Novembre
Les grenades ouvertes qui saignent
sous une mince et pure couche de neige
le bleu des mosquées sous la neige
les camions rouillés sous la neige
les pintades blanches plus blanches encore
les longs murs roux les voix perdues
qui cheminent sous la neige
et toute la ville jusqu'à l'énorme citadelle
s'envole dans le ciel moucheté
C'est
Zemestan1 l'hiver
Sur le plateau d'Azerbâyjân,
il vient tard mais il vient bien. Un soir les
étoiles paraissent toutes proches dans un ciel royal, et les gens du quartier
sortent leurs
korsi2. Dans la nuit, le thermomètre tombe à ‒ 30 ° ; le lendemain,
l'hiver est dans la ville. Un vent coupant descend du nord en rafales,
brasse la neige et glace les champs. Les loups s'enhardissent et les sans-travail
des faubourgs s'organisent en bandes pour détrousser les paysans. Les barbes
et les moustaches se givrent, les
samovars3 fument, les mains restent au fond
des poches. On n'a plus que trois mots en tête : thé… charbon… vodka. Sur
la porte de notre cour, les gamins arméniens ont dessiné à la craie une grande
garce bottée, aux innombrables jupes, qui porte un petit soleil à l'endroit du
bas-ventre. Tout cela ne manque pas de poésie, aussi longtemps qu'on peut
bourrer son poêle et payer le marchand de bois. [...]
Avec ses murs bas, ses ombres blanches, ses squelettes d'arbres décharnés,
la ville tassée, tapie sous la neige et la Voie lactée, avait quelque chose
d'envoûtant.
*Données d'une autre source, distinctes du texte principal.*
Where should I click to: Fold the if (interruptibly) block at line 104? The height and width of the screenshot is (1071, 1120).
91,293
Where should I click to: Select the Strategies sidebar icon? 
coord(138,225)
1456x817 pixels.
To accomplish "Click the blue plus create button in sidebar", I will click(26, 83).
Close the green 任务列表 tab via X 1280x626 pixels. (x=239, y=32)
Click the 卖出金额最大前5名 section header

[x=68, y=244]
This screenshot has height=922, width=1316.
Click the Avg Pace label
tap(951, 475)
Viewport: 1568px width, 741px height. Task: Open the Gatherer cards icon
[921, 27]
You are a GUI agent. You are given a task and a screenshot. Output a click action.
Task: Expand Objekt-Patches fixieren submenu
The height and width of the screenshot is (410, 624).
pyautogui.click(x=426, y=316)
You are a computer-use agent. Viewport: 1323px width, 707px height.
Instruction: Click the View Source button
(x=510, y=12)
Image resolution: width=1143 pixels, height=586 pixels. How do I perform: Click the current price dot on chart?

D'autant plus qu'une chanson sauvage résonnait dans les rues
siphonnées par le vent ; la police avait laissé branchés les haut-parleurs
de la place et
Radio-Bakou4 était sur les ondes. On reconnaissait aussitôt
cette voix inégalable : c'était
Bulbul5 – le rossignol – le meilleur chanteur
en langue turque de toute l'Asie moyenne. [...]
Nous remontions lentement
Chahanas6. À l'entrée de
l'Arménistan7 une
poignée de mendiants étaient installés, comme chaque soir, autour d'un feu
de pétrole. C'étaient de vieux fantômes grelottants, rongés par la
vérole8, mais
sagaces9, mais gais. [...] Le peuple d'Iran est le plus poète du monde, et les mendiants
de Tabriz savent par centaines ces vers de
Hafiz10 ou de
Nizhami11 qui
parlent d'amour, de vin mystique, du soleil de mai dans les saules. Selon l'humeur,
ils les
scandaient12, les hurlaient ou les fredonnaient ; quand le froid pinçait
trop fort, ils les murmuraient. Un récitant relayait l'autre ; ainsi jusqu'au lever du
jour. Le soleil de mai était encore loin et il ne s'agissait pas de s'endormir.